MLT’nin hemolitik aktivitesi için oyuk oluşumu modeline bağlı olarak bazı çalışmalar “barrel-stave” (Rex ve Schwarz, 1998) mekanizmasını bazıları “toroidal” (Yang ve ark., 2001; Allende ve ark., 2005; Park ve ark., 2006; Huang, 2006; Sengupta ve ark., 2008) mekanizmasını önermişlerdir. Alternatif bir model olan “carpet” modelinde membran yüzeyine paralel yönelimde olduğu önerilmiştir (Bello ve ark., 1982; Brown ve ark., 1980; Bernheimer ve Bernardo, 1986; Iwadate ve ark., 1998; Quay ve Condie, 1983; Goto ve Hagihara, 1992) ancak tüm bu mekanizmalar dikkate alındığında sonuçta membran fonksiyonelliğinin yıkımı olmaktadır.

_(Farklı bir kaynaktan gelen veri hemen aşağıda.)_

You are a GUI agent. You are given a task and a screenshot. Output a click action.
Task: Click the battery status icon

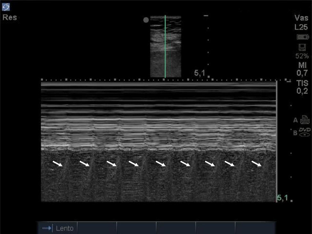(302, 37)

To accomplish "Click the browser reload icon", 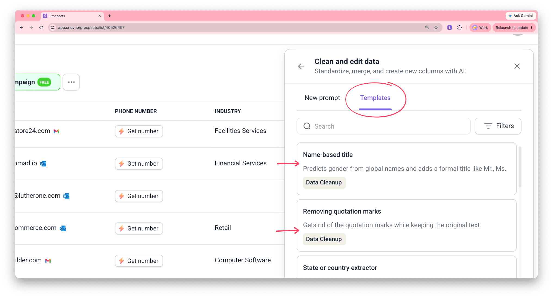I will (41, 28).
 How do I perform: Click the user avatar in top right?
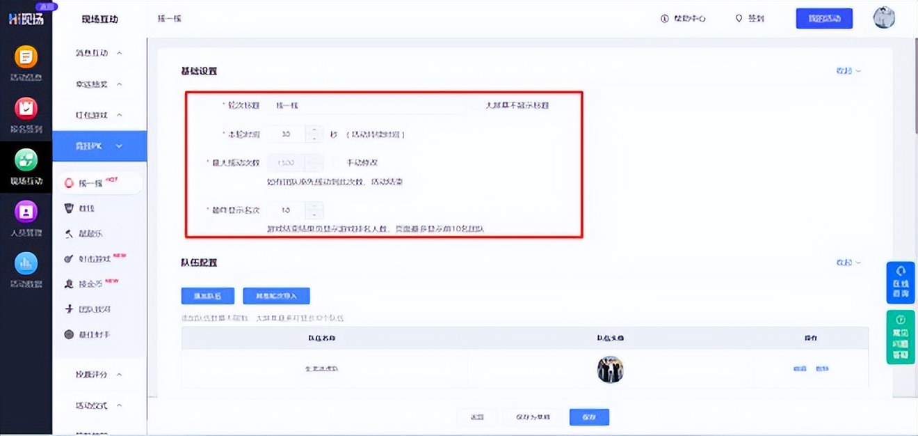pyautogui.click(x=884, y=19)
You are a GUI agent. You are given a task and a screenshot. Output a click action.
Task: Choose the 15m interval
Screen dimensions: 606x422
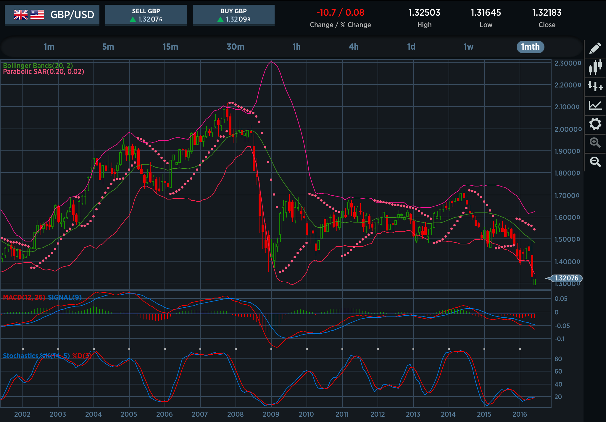170,47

Farklı yaklaşımlar kullanılarak AMP-hücre membranı etkileşimi konusunda gerçekleştirilen pek çok çalışmaya rağmen, AMP’ler ve hücre membranları arasındaki etkileşimin kesin mekanizması konusundaki belirsizlik hala devam etmektedir. Bu yüzden AMP’ler ve lipitler arasındaki mekanizmanın nasıl gerçekleşeceği konusunda sadece kimyasal yatkınlıklar değil aynı zamanda membran potansiyeli ile ilişkili yollar da dikkate alınarak yapısal bilgilerin toplanması gerekmektedir. MLT-membran etkileşimindeki ilk kanıt monomerik peptitin fosfolipitle birleşimidir. Bu ise fosfolipit monolayerlerle kolayca modellenebilecek bir durumdur. Negatif yüklü fosfatidilgliseroller (PG) ve zwitter iyonik fosfolipitler (PC) bakteri ve memeli hücre mebranlarının modellenmesinde yaygın olarak kullanılmaktadır.